The Revel Collective has announced that it has launched a formal sales process as part of a strategic review.
Following the announcement, shares in the bar and pub operator fell by over 28%.
The group, which owns brands including Revolution, Revolucion de Cuba and Peach Pubs, said that since it launched its restructuring plan in relation to Revolution in August 2024, it has continued to be hit be challenging economic conditions and the cumulative impacts of Government interventions.
As a result, it stated that it has not been able to improve the business’s ability to perform, with group revenue being lower than anticipated as consumer sentiment remained fragile.
Although it is still expecting "significant sales and profit" from the upcoming festive trading period, quieter months in January and February would require it to seek additional funding in the new calendar year.
The Revel Collective has launched a strategic review with advisers to explore funding options for the business to improve.

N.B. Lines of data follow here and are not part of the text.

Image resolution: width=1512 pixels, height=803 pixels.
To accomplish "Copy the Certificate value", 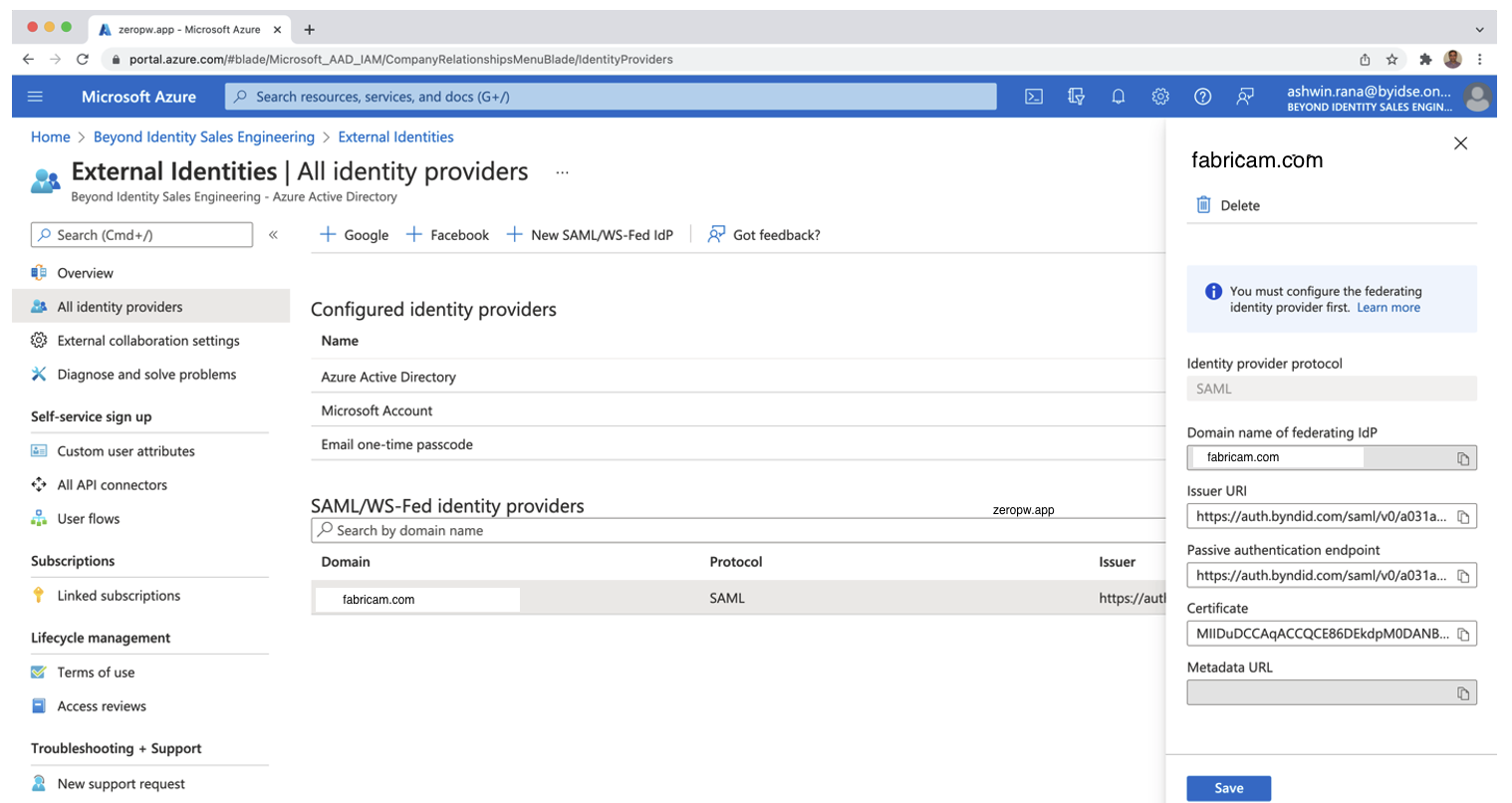I will click(1463, 635).
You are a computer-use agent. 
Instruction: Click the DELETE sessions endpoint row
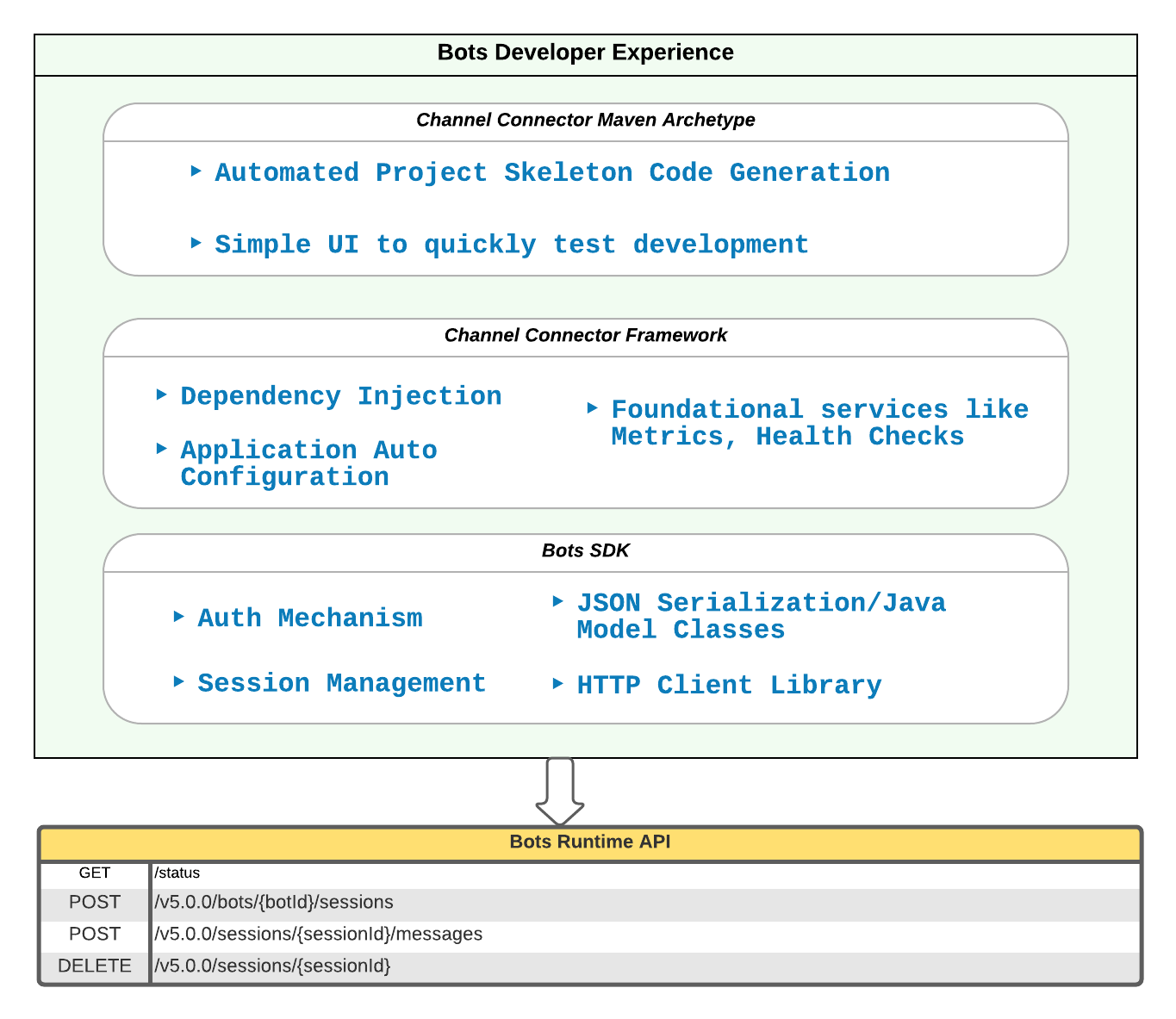(x=588, y=966)
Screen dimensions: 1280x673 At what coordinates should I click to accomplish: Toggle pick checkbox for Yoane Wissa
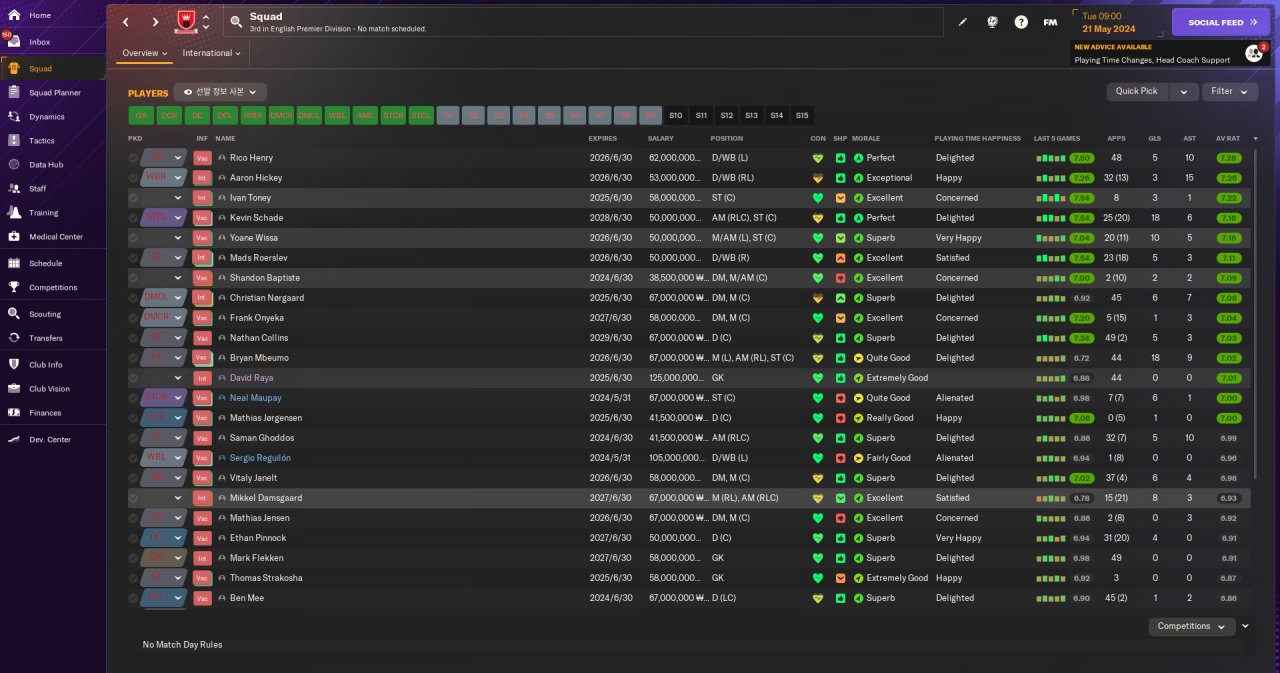pyautogui.click(x=134, y=238)
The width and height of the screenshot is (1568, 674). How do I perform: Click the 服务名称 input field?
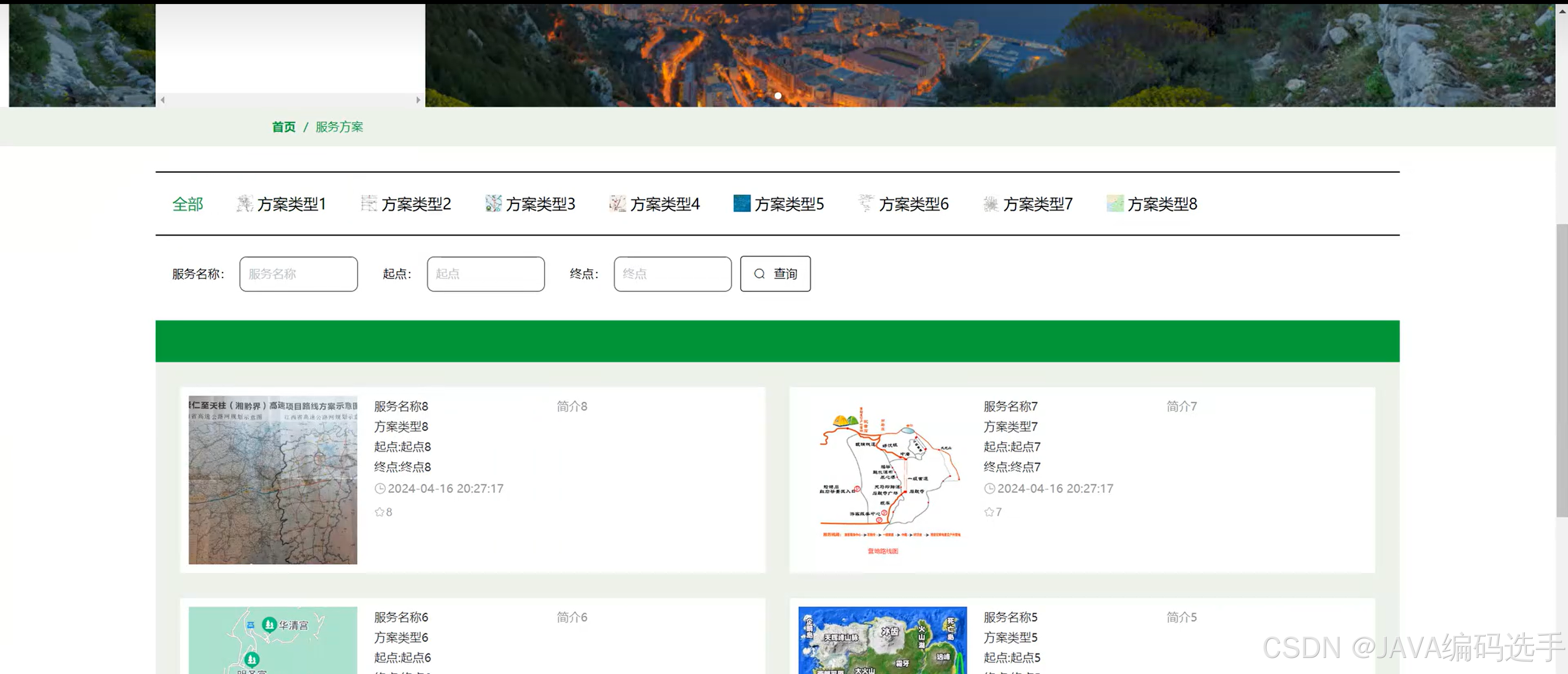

This includes the option for a formal sales process, which would enable the board and its advisers to engage more widely with interested parties.
Investment director at AJ Bell, Russ Mould, said that the firm has been hit by a variety of factors in the past five years. Its share price falling by over 98% in this period.
He concluded: "The Revel Collective has struggled in recent years due to a shift in consumer culture, with less demand for late-night entertainment and more people choosing to cut back on alcohol. At the same time, costs have gone up across the industry, compounding problems for the heavily indebted business."